On the demand front, we see a recovery and then long-term growth in volumes driven by economic development and fuel switching to gas in line with the European objective of reducing CO2 emissions. In total, we expect EU demand to increase from around 500 BCN to over 560 BCN by 2015 and close to 600 BCN if we look forward to 2020.
At the same time, we see European supply tightening domestic gas production will decline from the current 173 BCN by around 3% a year to 156 by 2015 and 130 by 2020. L&G imports will level off after the peak in 2011, with capacity growth being absorbed by strong demand in the far, East and Latin America.
And traditionally European suppliers in particularly Northern Africa, we struggle to increase exports because of strong domestic demand. In this context, our diversified long-term supply portfolio, our increased equity gas and our market leadership in key European countries would be significant competitive advantages, leading to grow with profitability in Gas & Power.

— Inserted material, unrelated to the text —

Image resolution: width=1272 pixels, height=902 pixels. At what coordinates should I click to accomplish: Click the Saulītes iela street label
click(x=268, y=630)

Turning now to R&M our refining business continues to face a difficult environment with stable of declining demand for products and persistent over capacity, especially in our core Mediterranean market. We expect the scenario in Europe to show limited improvements from now to 2015. Simple refineries will likely come under pressure from tightening product quality regulations, driving a 15% reduction in refining capacity and then modest improvement in refining margins. In this context, our strategy to return to profitability is fully based on self-help measures.
We are working to support margins through the full exploitation of conversion capacity with the start-up of our EST plant in San Lazzaro and extensive integration of our refining system, greater supply flexibility to take advantage of opportunities in the pricing of different crude and enhanced integrated trading operations. We’ll continue to focus on cost reductions and in particular on energy savings, and labor and maintenance costs.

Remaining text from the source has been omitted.